No real progress. My tf tree does not look the way it is supposed to. If you have any ideas, I am all ears!

bluepra commented 1 year ago

So I did a ros2 topic echo /map and got this:

---
header:
  stamp:
    sec: 1681158936
    nanosec: 852636971
  frame_id: map
info:
  map_load_time:
    sec: 0
    nanosec: 0
  resolution: 0.05000000074505806
  width: 93
  height: 107
  origin:
    position:
      x: -4.0040477452931045
      y: -3.352724186639207
      z: 0.0
    orientation:
      x: 0.0
      y: 0.0
      z: 0.0
      w: 1.0
data:
- -1
- -1
- -1
- -1
- -1
- -1
- -1
- -1
- -1
- -1
- -1
- -1
- -1
- -1
- -1
- -1
- -1
- -1
- -1
- -1
- -1
- -1
- -1
- -1
- -1
- -1
- -1
- -1
- -1
- -1
- -1
- -1
- -1
- -1
- -1
- -1
- -1
- -1
- -1
- -1
- -1
- -1
- -1
- -1
- -1
- -1
- -1
- -1
- -1
- -1
- -1
- -1
- -1
- -1
- -1
- -1
- -1
- -1
- -1
- 100
- -1
- -1
- -1
- -1
- -1
- -1
- -1
- -1
- -1
- -1
- -1
- -1
- -1
- -1
- -1
- -1
- -1
- -1
- -1
- -1
- -1
- -1
- -1
- -1
- -1
- -1
- -1
- -1
- -1
- -1
- -1
- -1
- -1
- -1
- -1
- -1
- -1
- -1
- -1
- -1
- -1
- -1
- -1
- -1
- -1
- -1
- -1
- -1
- -1
- -1
- -1
- -1
- -1
- -1
- -1
- -1
- -1
- -1
- -1
- -1
- -1
- -1
- -1
- -1
- -1
- -1
- -1
- -1
- '...'
---

Does this provide any clues as to what is wrong?

carlsondc-ceva commented 1 year ago

If you try to visualize that map in rviz, what do you see? If the SLAM node is outputting any sort of map, then that is a good sign! It won't do that unless it has laser scans and the transforms necessary to connect the odom frame to laser_frame frame. The message contains an occupancy grid, so it looks like there's a bunch of "unknown" cells and at least one "occupied" cell.
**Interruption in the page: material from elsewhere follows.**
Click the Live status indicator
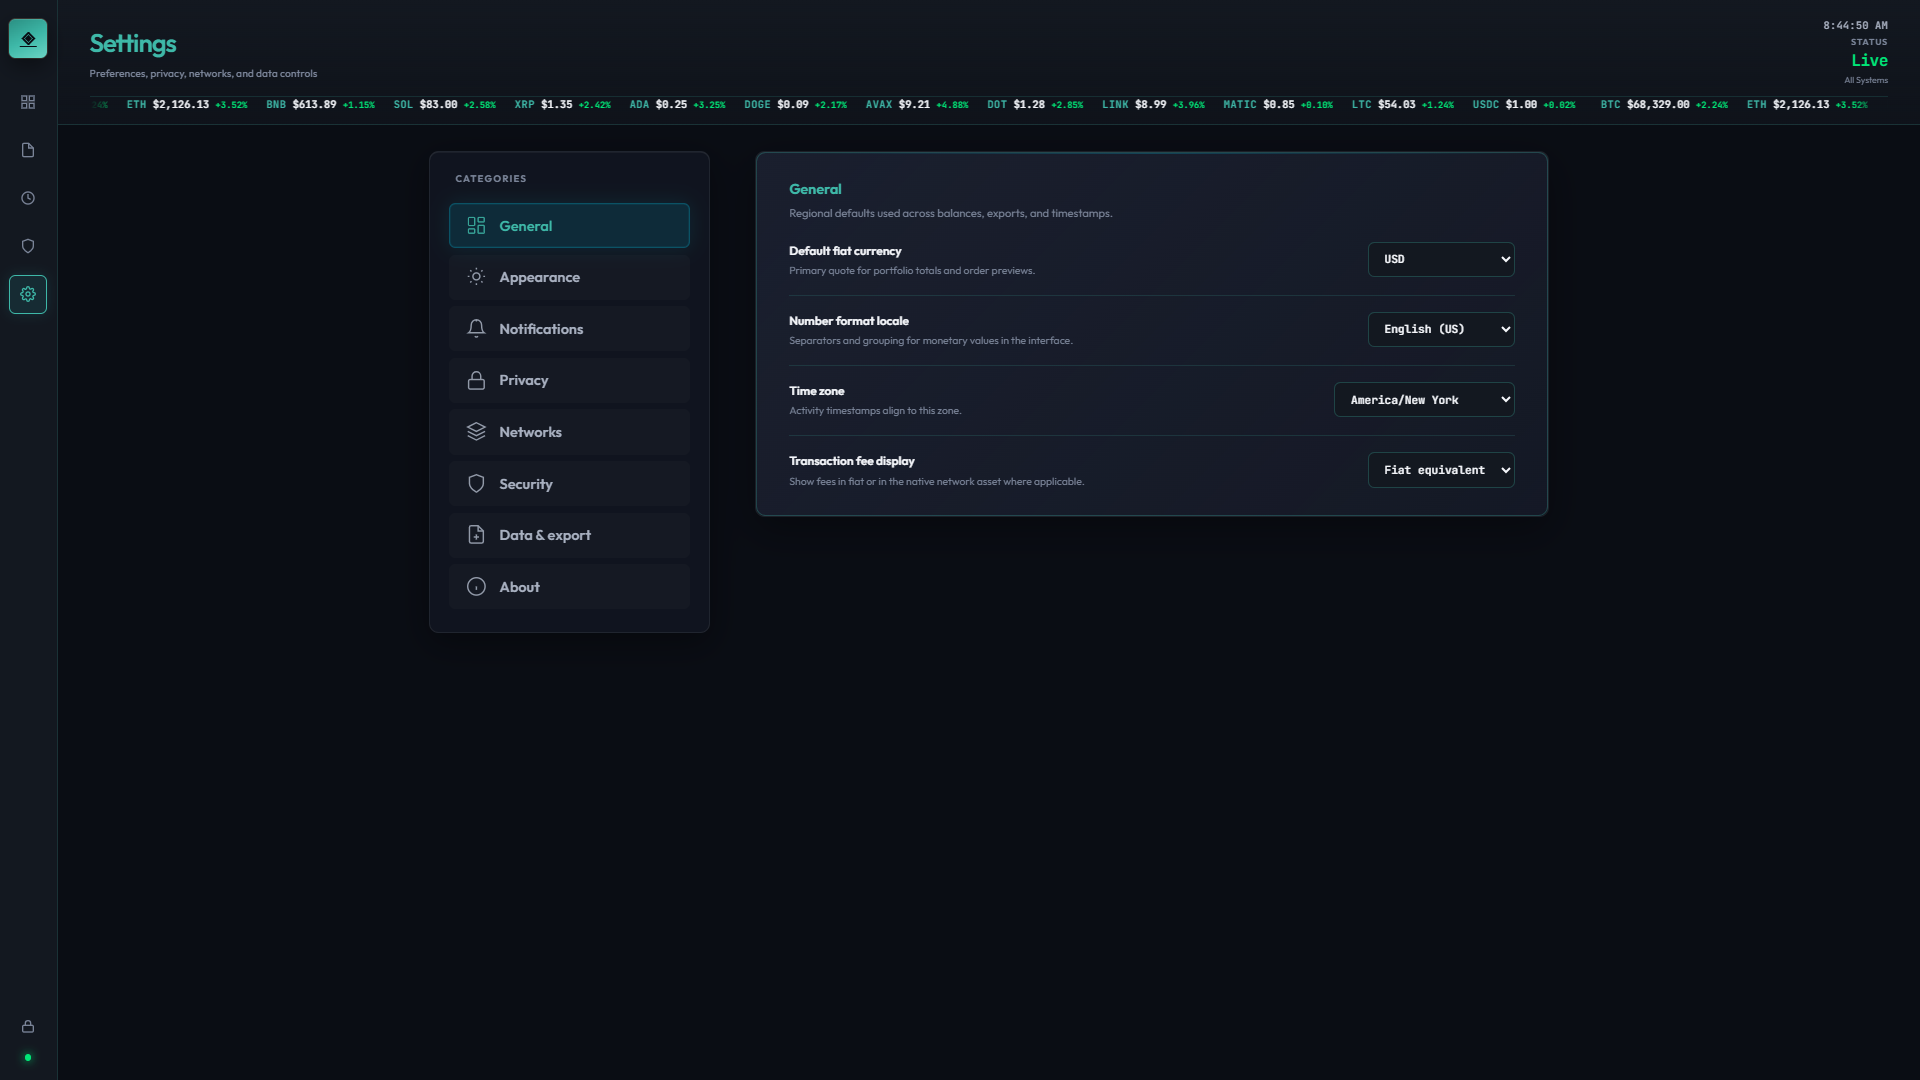The image size is (1920, 1080). coord(1868,60)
bluepra commented 1 year ago

Unfortunately, my rviz (running on my VM) gives me a message saying that the map does not exist:

227058668-6eefd77d-73a6-471b-a5fd-09e8f9e4685c
ChrisBove commented 11 months ago

I'm hoping people figured this out already, but if not, I ran into the same problem and the issue was indeed a mismatch of timestamps on the raspi. From a vanilla Ubuntu Raspi Server install, there aren't any NTP servers defined for synchronization, so the timestamps on the raspi were something like Mar 2023 for me, but the robot timestamps were present day.
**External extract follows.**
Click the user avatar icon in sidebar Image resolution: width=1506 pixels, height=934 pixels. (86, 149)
Fix was to edit /etc/systemd/timesyncd.conf to have something like:

[Time]
NTP=ntp.ubuntu.com
FallbackNTP=0.us.pool.ntp.org 1.us.pool.ntp.org

Then reboot or systemctl restart systemd-timesyncd.service and check systemctl status systemd-timesyncd.service until it syncs after a few minutes.
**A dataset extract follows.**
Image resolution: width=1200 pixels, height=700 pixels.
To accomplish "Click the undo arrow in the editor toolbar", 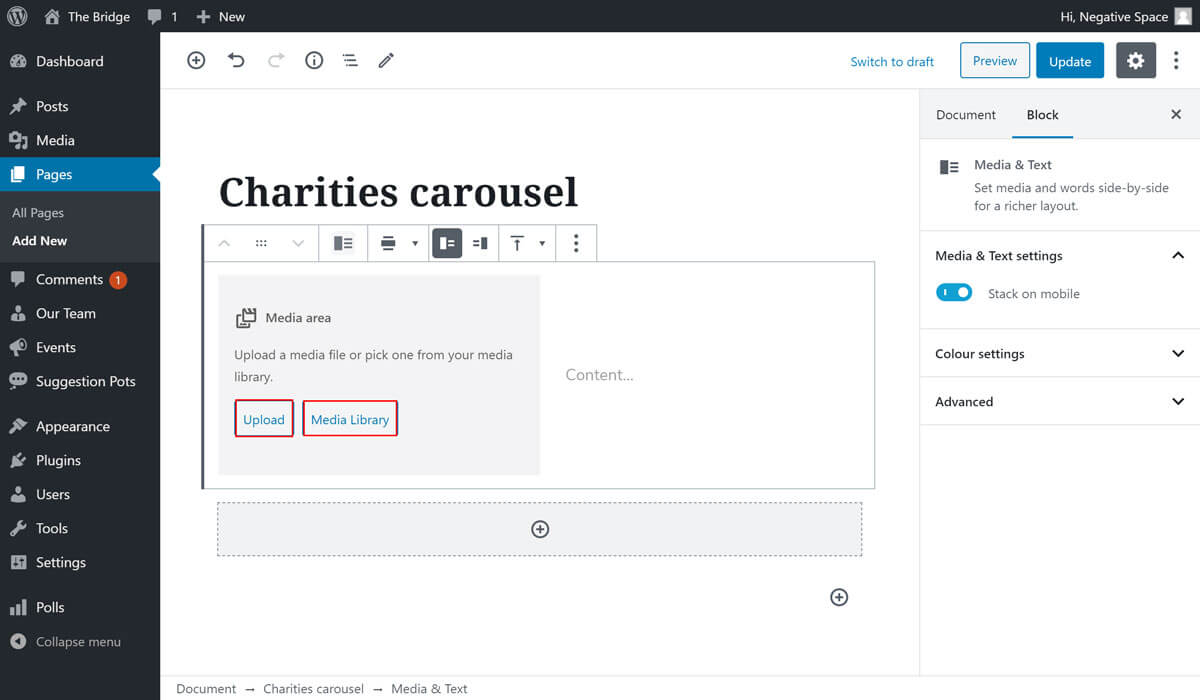I will coord(236,61).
Demo worked great on Galactic after that. There might be more legit ways to address this - I just opened iRobotEducation/create3_docs/pull/428 to include these steps in the setup documentation.

carlsondc-ceva commented 11 months ago

Good info. In my particular test environment, the wifi network for "untrusted devices" not fully controlled by our IT group has no internet access, so my approach for time synchronization is to have the raspberry pi act as the NTP server to the Create3 over the USB connection (and I manually set the clock on the pi when I turn it on). The directions here worked.

shamlian commented 11 months ago

@ChrisBove This is interesting; I now see that you're right that this file is unconfigured, but my experience has been that my Raspberry Pi receives a time sync anyway. I wonder if the network infrastructure matters (that is, maybe my network sends time server info over DHCP and yours does not)? I am leaning towards making this step optional instead of required, or suggested in the case that the user is having trouble with time sync. Is it worth having the user try running timedatectl and only configure this file if necessary?

ChrisBove commented 11 months ago

Ah, I forgot those directions when I brought the raspi up. I just tried that now and didn't work out for me as written - I needed to modify the robot's NTPD config file to get it to sync with the raspi. I'll add that to my PR for discussion there, and I'll adjust my PR to remind people to do the NTP configuration steps (since that at least syncs the time between the Create3 and compute board).

@shamlian I think you're right - I did notice in timedatectl logs that it was trying to connect to my router for NTP (and failing), so it's possible some routers do that while others don't. It would be best to make this an optional step - I'll make that change.